Is the title track the primordial ooze from which Doom Metal lurched into existence? I dunno, but my goodness is it chock full of goodness, so we'll roll with it.
Is it really all that and a bag of chips? Yes. It's raw, it's awkward, Iommi's double-tracked solos sword fight each other through your brain matter, Geezer's bass sounds like an absolutely disgusting monster that crawled out of a tar pit to mumble at you, Ozzy sounds more like Ozzy than you even remember, they torture a rusty harmonica, it is glorious.
But perhaps more importantly, i think you can still hear how new and exciting and uncompromisingly critical of the horrors of the modern world it is even today. It's vibrantly gut wrenching, and completely unafraid of letting all the demons out to play.

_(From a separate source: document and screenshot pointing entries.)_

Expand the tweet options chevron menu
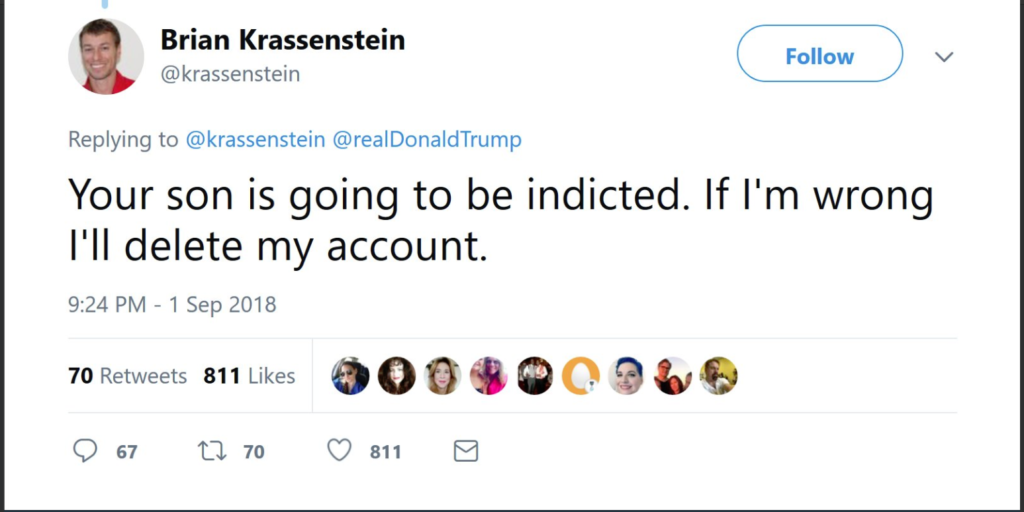 [x=943, y=57]
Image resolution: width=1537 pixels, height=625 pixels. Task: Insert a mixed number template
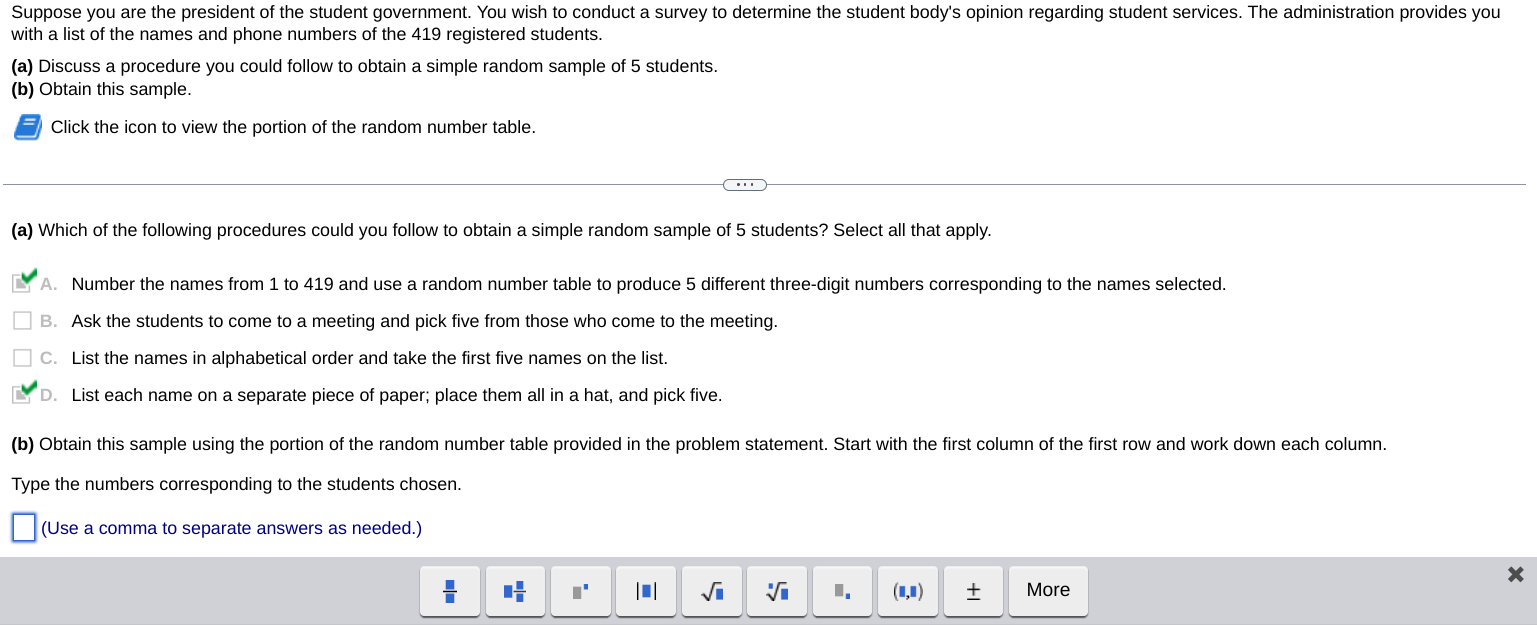pos(515,591)
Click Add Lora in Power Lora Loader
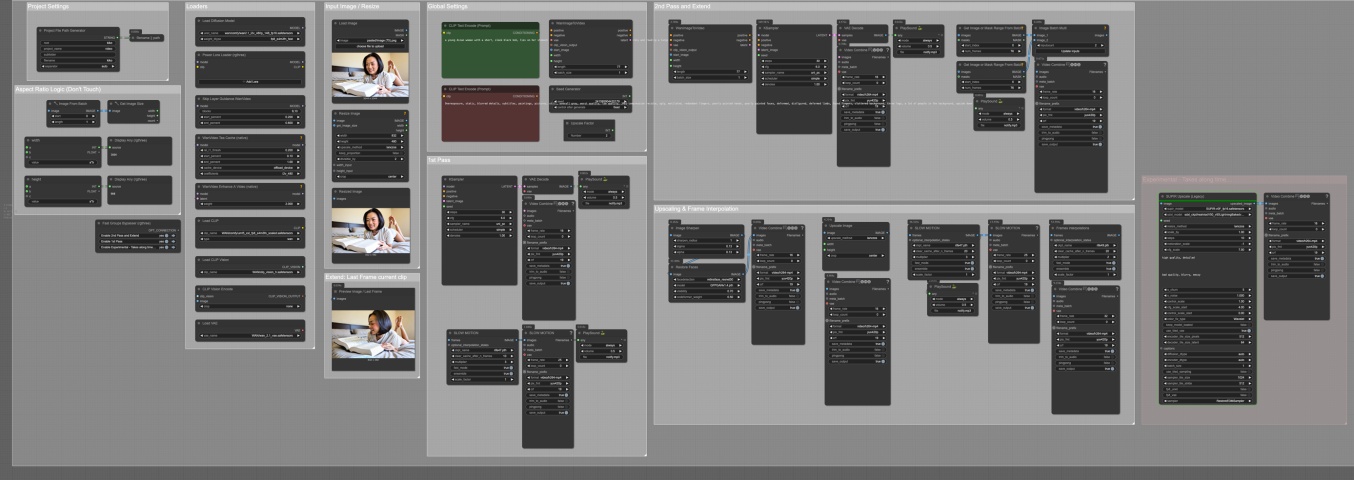1354x480 pixels. pyautogui.click(x=250, y=81)
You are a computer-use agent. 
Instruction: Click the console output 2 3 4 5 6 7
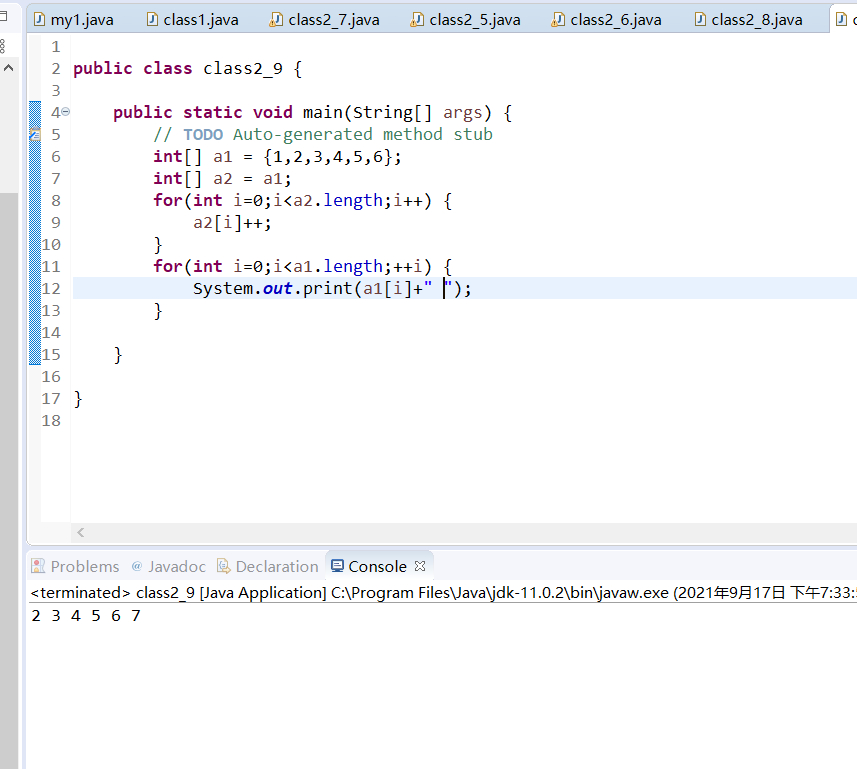point(86,615)
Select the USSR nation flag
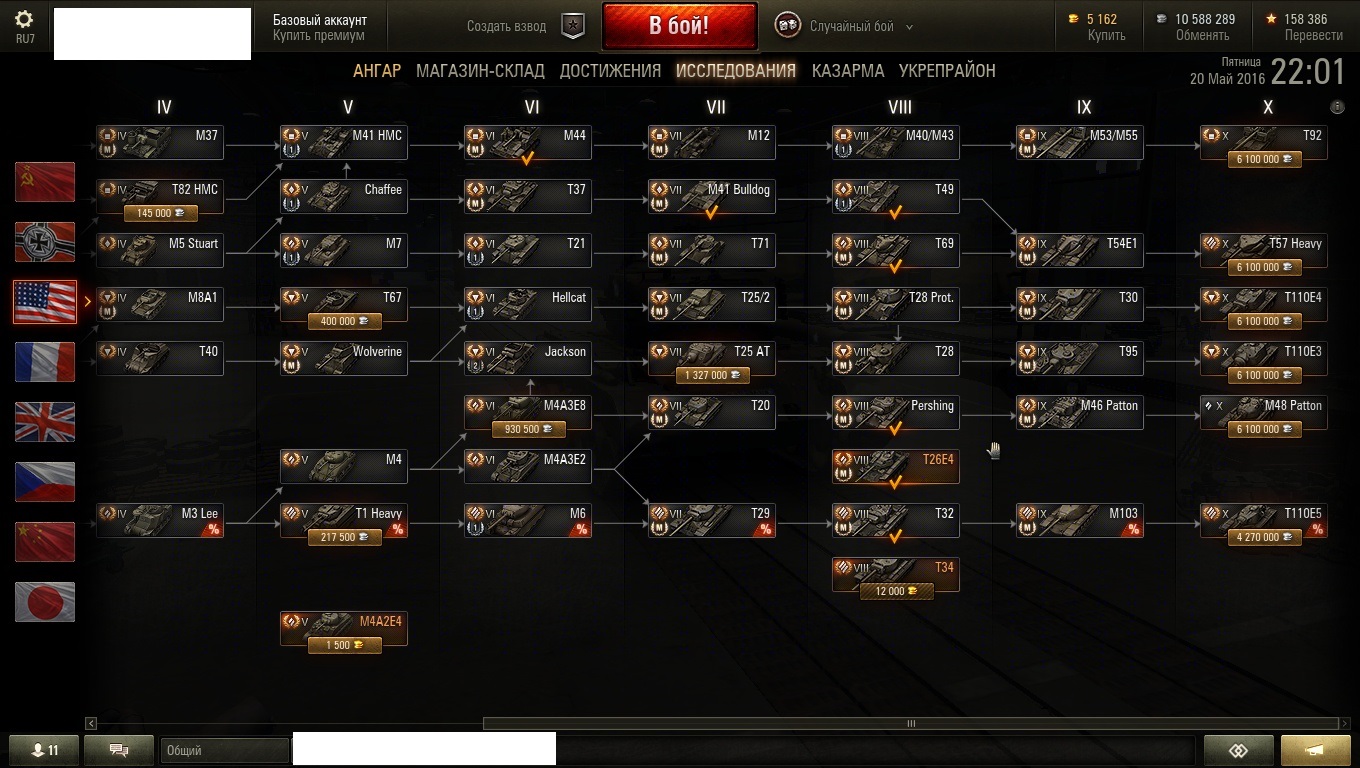1360x768 pixels. pyautogui.click(x=45, y=182)
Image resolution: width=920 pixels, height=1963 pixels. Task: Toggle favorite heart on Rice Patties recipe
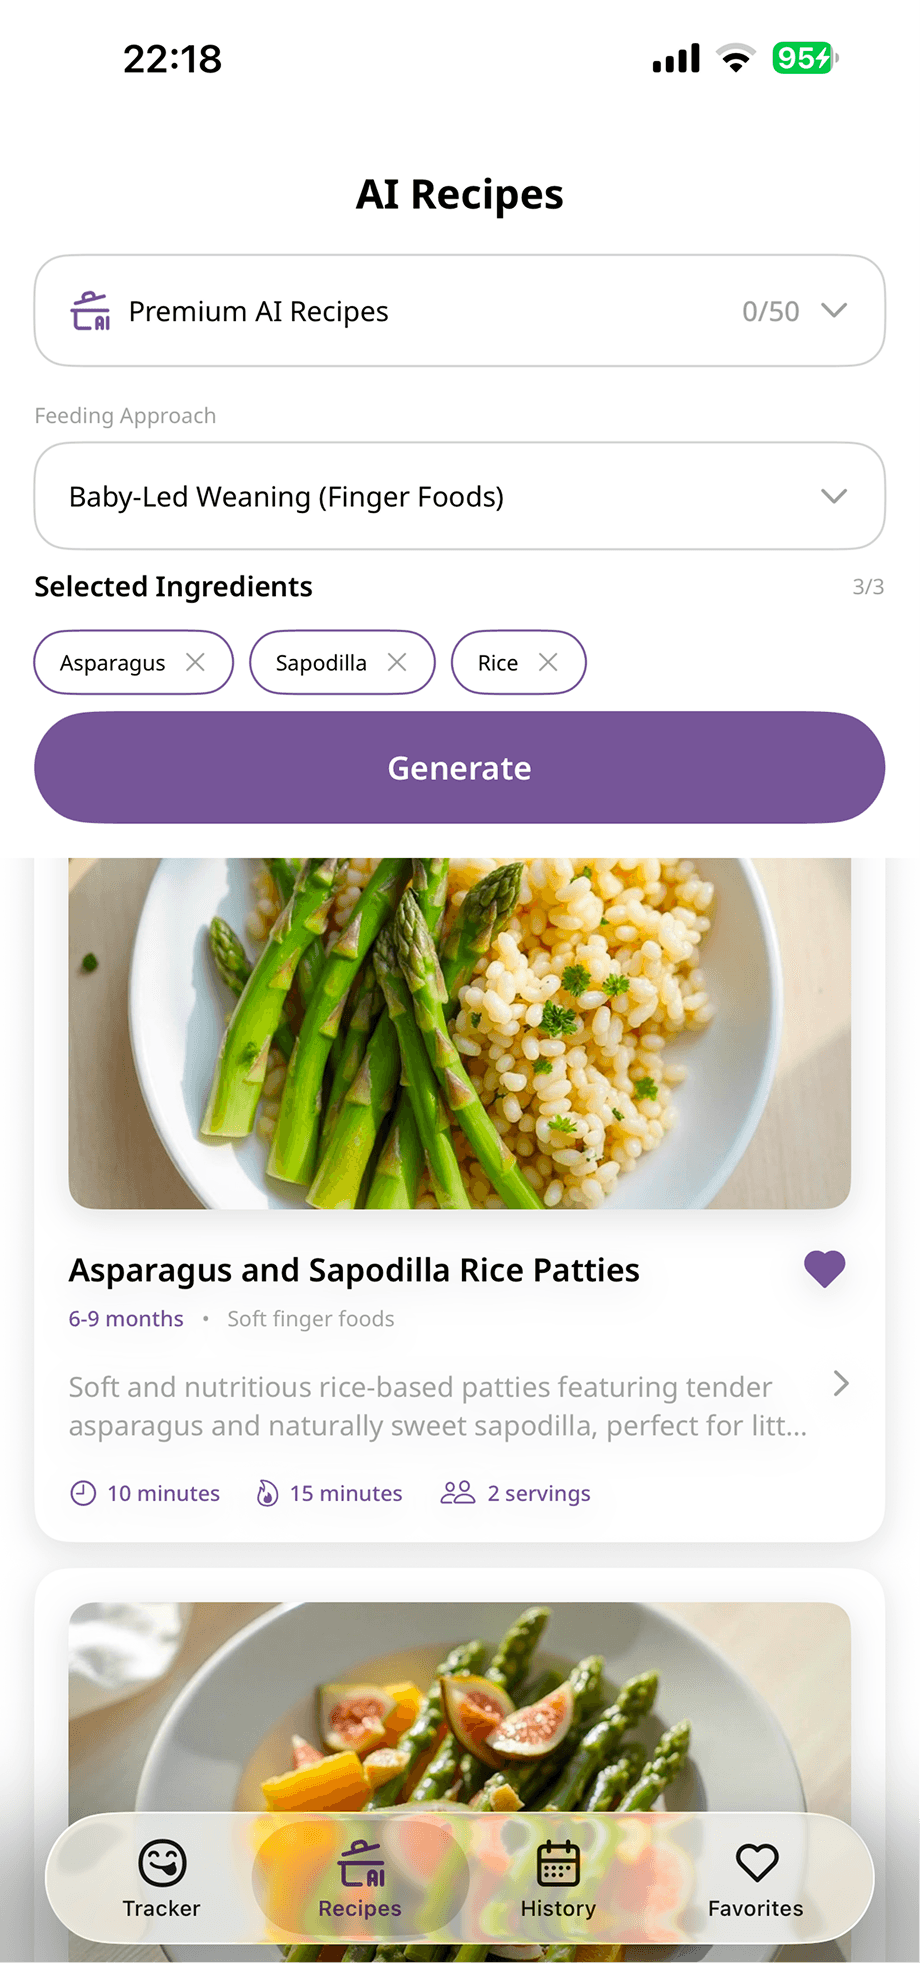[x=824, y=1269]
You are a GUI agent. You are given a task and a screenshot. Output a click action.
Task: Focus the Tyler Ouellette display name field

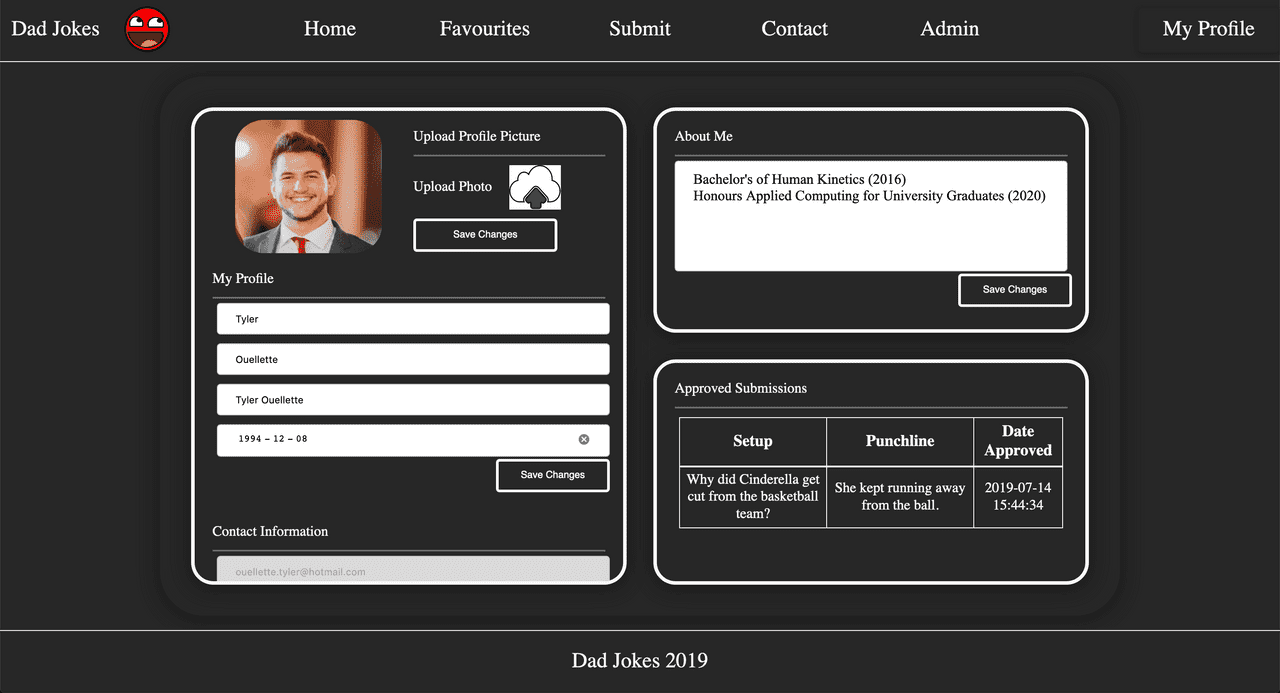[412, 400]
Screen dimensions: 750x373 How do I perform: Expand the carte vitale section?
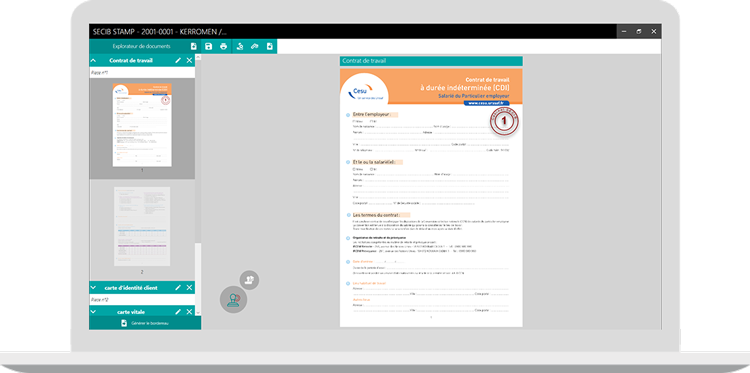point(93,312)
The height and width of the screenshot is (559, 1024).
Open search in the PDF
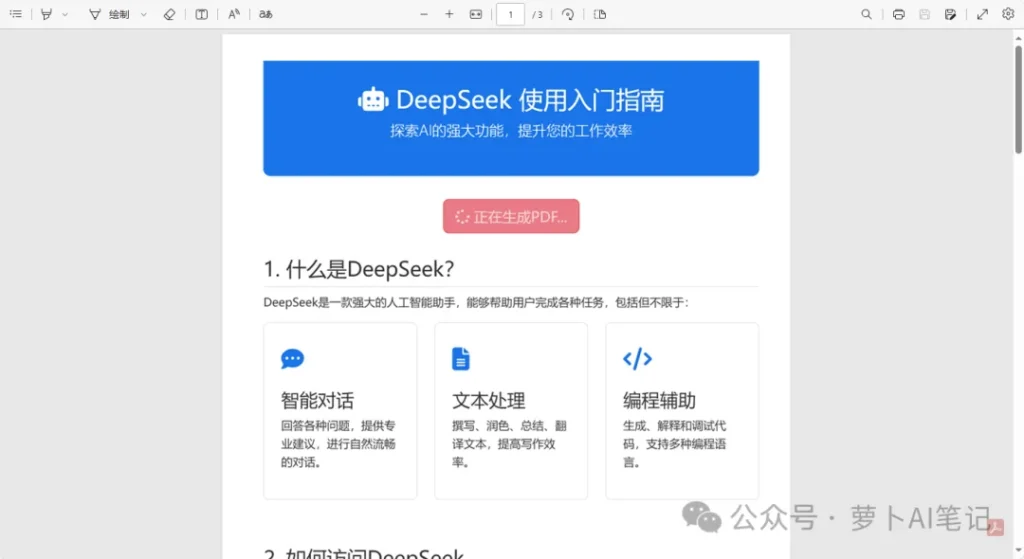(x=867, y=14)
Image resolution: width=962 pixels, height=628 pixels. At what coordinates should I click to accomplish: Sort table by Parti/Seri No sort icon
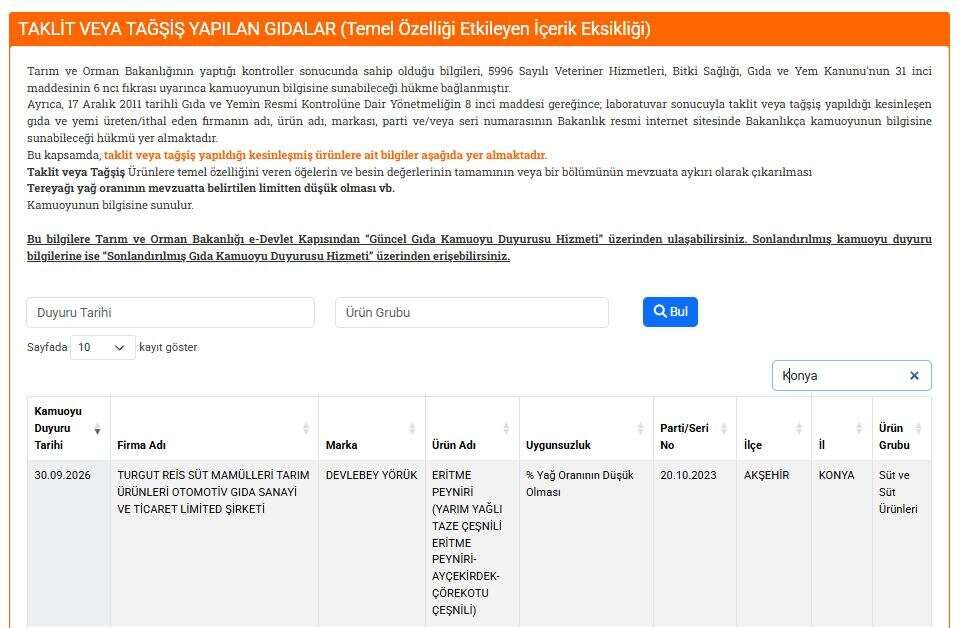(x=724, y=429)
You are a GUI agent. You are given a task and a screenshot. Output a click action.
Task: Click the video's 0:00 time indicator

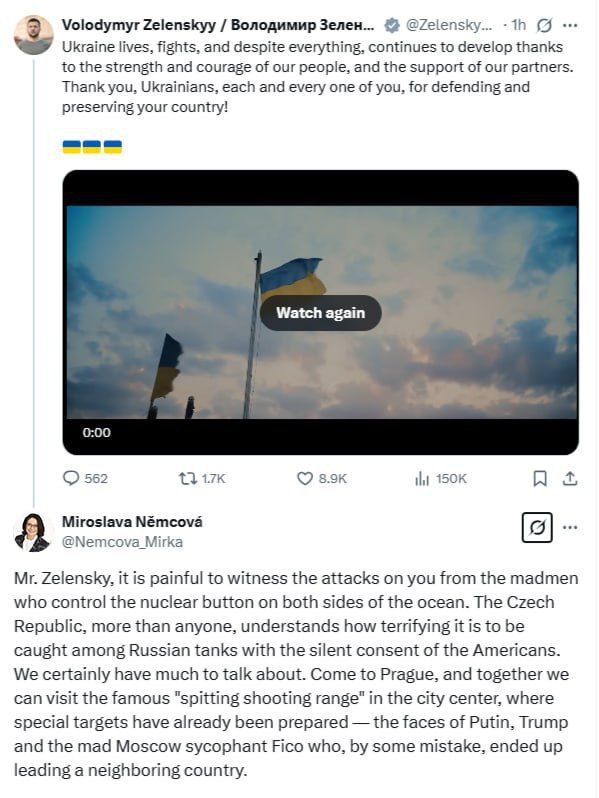(x=96, y=433)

It's also interesting to note how different people interpret the "satanic imagery." For the band and the album, it's a metaphor. The world at the time was "satanic." Us americans, of course, received it through the coffee filter of Anton Lavey, the Church of Satan guy. I'm sure you will not be at all surprised to learn that i've read The Satanic Bible, and worshipping Satan isn't the point at all. The point of Laveyan Satanism is complete personal intellectual and physical freedom, no matter what form that takes. Theoretically, intentionally choosing to adhere to a life of Abstinent Catholicism is a completely lovely Satanic practice in its own right. It's a psychology of intention rather than obedience, and hedonism only works if you're actually a hedonist. The band was just trying to really drive home how horrible the Vietnam War was.
What this album really is is Blues Rock cranked up to 11 played by people who knew exactly how much they hated Birmingham, and led by a guitarist who actually had his fingertips chopped of in a sheet metal accident when he was 17. That's certainly a perspective.